▶ [Excerpt]:
.....
Considering my argument that a chunk, still readable but only after recovery, shouldn’t be labeled “successfully verified,” I didn’t anticipate these chunks being added to the “Verified Chunks” list. Consequently, subsequent calls like duplicacy check -chunks -rewrite do nothing as these chunks are skipped (this is the primary reason why I filed this as a bug report and not as a feature request):

duplicacy check -chunks -rewrite
Repository set to C:\Testdata
Storage set to N:\NAS\duplicacy-erasure-coding-storage
Listing all chunks
1 snapshots and 1 revisions
Total chunk size is 351,635M in 61737 chunks
All chunks referenced by snapshot TestData2 at revision 1 exist
Verifying 61736 chunks
Skipped 61736 chunks that have already been verified before
All 61736 chunks have been successfully verified

Just for completeness: After manually removing the damaged chunk from the verified_chunks file within the repository’s cache folder, when rerunning the previous command, you will receive the following output:

duplicacy check -chunks -rewrite
Repository set to C:\Testdata
Storage set to N:\NAS\duplicacy-erasure-coding-storage
Listing all chunks
1 snapshots and 1 revisions
Total chunk size is 351,635M in 61737 chunks
All chunks referenced by snapshot TestData2 at revision 1 exist
Verifying 61736 chunks
Skipped 61735 chunks that have already been verified before
Recovering a 8841766 byte chunk from 520104 byte shards: ********-*********--
The chunk 00d3b760115d58eaa24b48d2bbc0feb655ed23ee07fb2ba8ce4bcb101040bdaf has been re-uploaded
Verified chunk 00d3b760115d58eaa24b48d2bbc0feb655ed23ee07fb2ba8ce4bcb101040bdaf (1/1), 69.19MB/s 00:00:00 100.0%
All 61736 chunks have been successfully verified
Added 1 chunks to the list of verified chunks

Please describe what actually happens (the wrong behaviour):
The check process concludes without alerting users to potentially damaged, yet recoverable chunks. Additionally, damaged but still recoverable chunks are added to the “Verified Chunks” list, causing them to be skipped during future checks or presumed repair attempts.
.....
▶ [Information provided]:
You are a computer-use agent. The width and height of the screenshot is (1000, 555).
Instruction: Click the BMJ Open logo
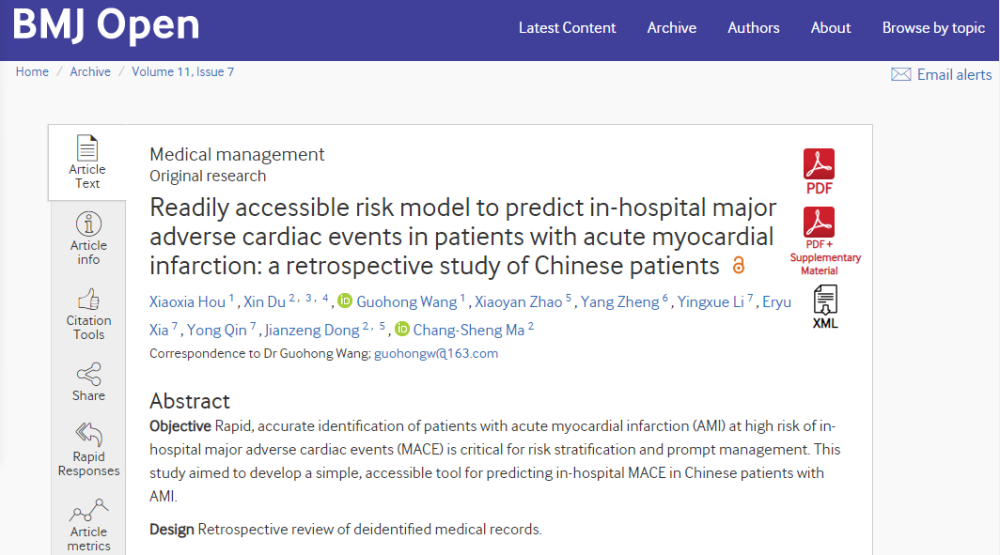click(106, 25)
.....
▶ [Aim]: Can you rewrite the stretch of the duplicacy bug report from "Please describe what" through "presumed repair attempts.", changing "damaged" to "corrupted"? The lines have no connection to the duplicacy bug report.

▶ [Worked answer]:
Please describe what actually happens (the wrong behaviour):
The check process concludes without alerting users to potentially corrupted, yet recoverable chunks. Additionally, corrupted but still recoverable chunks are added to the “Verified Chunks” list, causing them to be skipped during future checks or presumed repair attempts.